OSHA focuses on planning, providing, and training as the three-step process to avoid workplace injuries. Planning includes understanding the risks associated with the job, mitigating as many of those risks as possible, and planning out what safety measures can be put in place throughout the job.

Providing refers to providing all employees with the necessary safety equipment to protect them in the event of an accident like a fall. OSHA provides regulations on the various heights workers are allowed to work before safety gear has to be provided. In the construction industry, it is six feet off the ground. All workers six feet or more above the lower level must be provided with fall protection gear. In the general work industry, the requirement is at four feet, and in shipyards, the requirement is at five feet.

A fall doesn’t have to be significant for an injury to happen. There are many different types of fall protection gear including hook rigging, slings, crane service, and lifting gear.

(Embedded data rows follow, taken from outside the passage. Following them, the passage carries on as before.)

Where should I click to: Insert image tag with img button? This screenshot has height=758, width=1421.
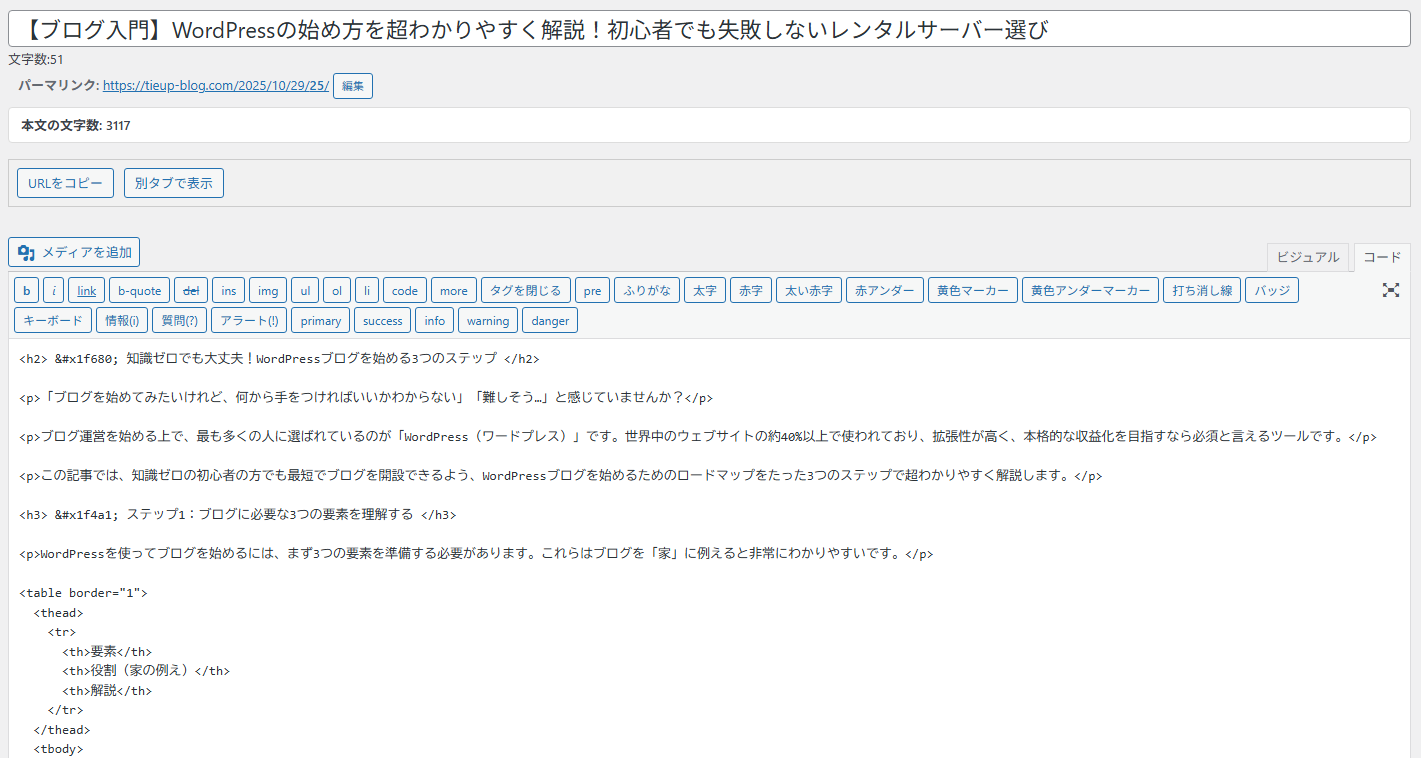pyautogui.click(x=268, y=291)
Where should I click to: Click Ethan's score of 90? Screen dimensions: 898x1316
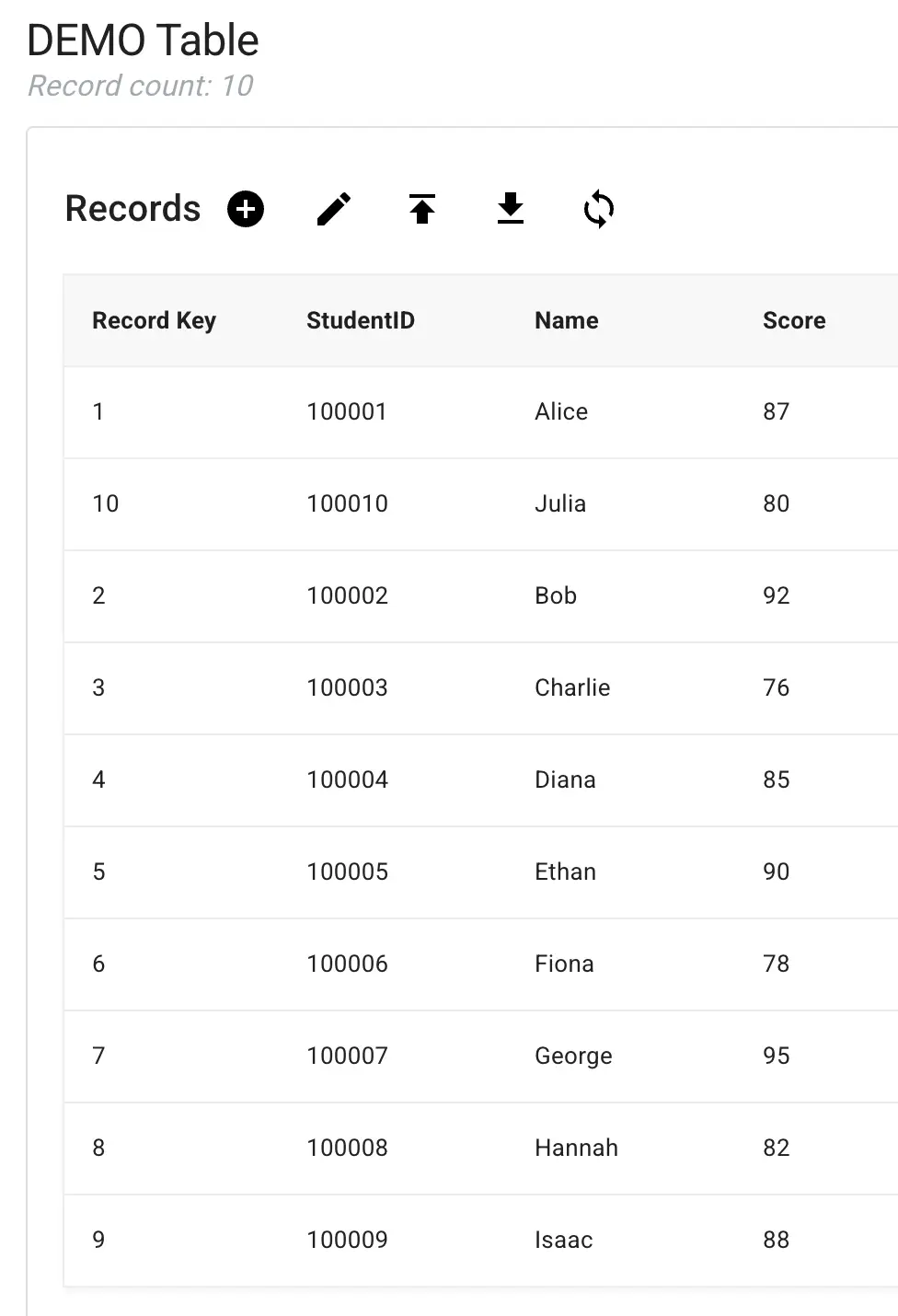pos(777,872)
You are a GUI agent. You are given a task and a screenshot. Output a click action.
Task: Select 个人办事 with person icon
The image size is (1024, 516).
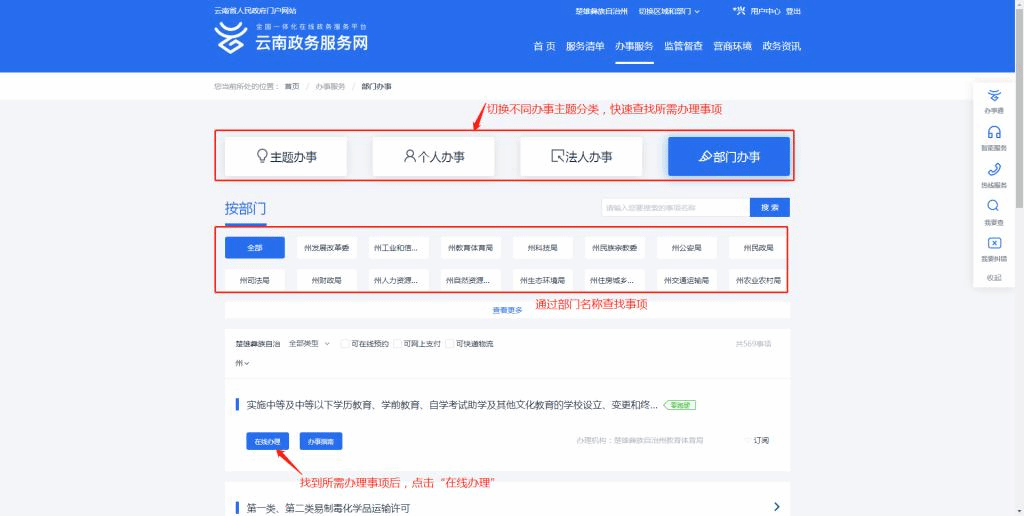(x=433, y=156)
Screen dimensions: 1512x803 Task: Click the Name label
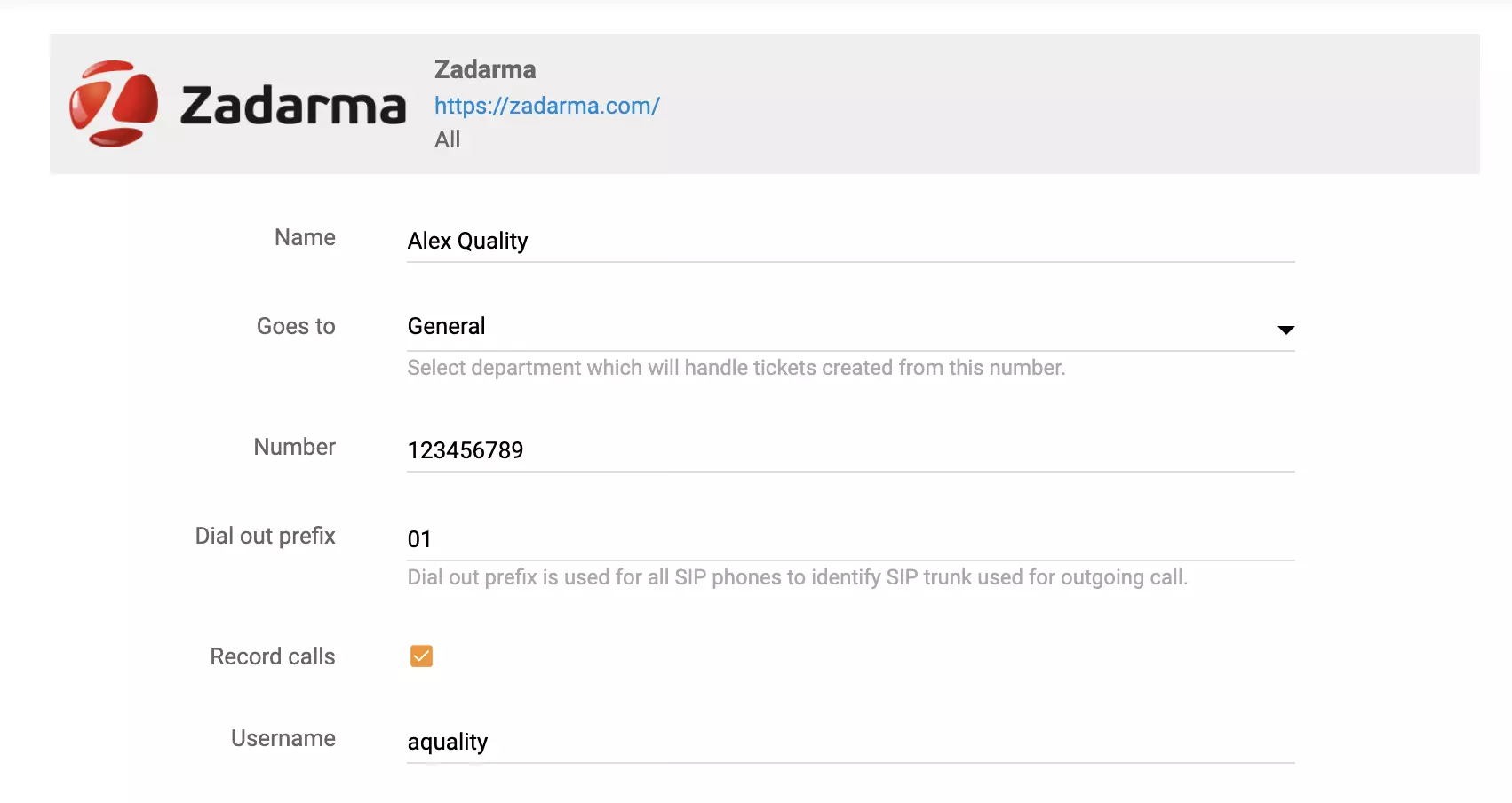pos(304,237)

The third step in OSHA’s process is training. Companies have to ensure their employees are properly trained on the safety ways to accomplish their job and best practices for avoiding accidents. This includes rigging training and rigging certification. The rigging equipment can be complex particularly for an untrained employee, which can open the entire crew up to the potential for injuries.

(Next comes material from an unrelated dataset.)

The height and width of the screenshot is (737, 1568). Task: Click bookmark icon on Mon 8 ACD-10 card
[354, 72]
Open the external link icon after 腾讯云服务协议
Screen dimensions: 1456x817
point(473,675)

Some workers may think the OSHA regulations are simply red tape and unnecessary. However, the regulations put in place for employee safety are based on research, past events, and best practices. Studies show that feeling safe in the workplace is important to employees, yet many do not feel comfortable drawing attention to unsafe measures to their supervisor or coworkers.

Thousands of people are injured or become ill each year due to their workplace environment. Slips and falls are the most common types of injuries. However, they are the only types. There are a lot of different ways workers have been injured on the job, and OSHA works to use their incidents as learning points to avoid future injuries.

Companies are required to provide safety gear so that price does not become a determining factor on whether or not an employee takes the necessary steps to stay safe while working. Low-income workers deserve the same protection as all workers.

Fall protection training also protects employees from the actions of other employees. One individual acting in an unsafe many can put their coworkers at risk as well. This creates an unsafe working environment for everyone on the job site. This can be avoided through consistent and ongoing safety and fall protection training.

Another important factor is the attitude of the job site supervisors. It is essential that all the supervisors treat workplace safety as important as it is, so employees know to take their training seriously and to wear their protective gear.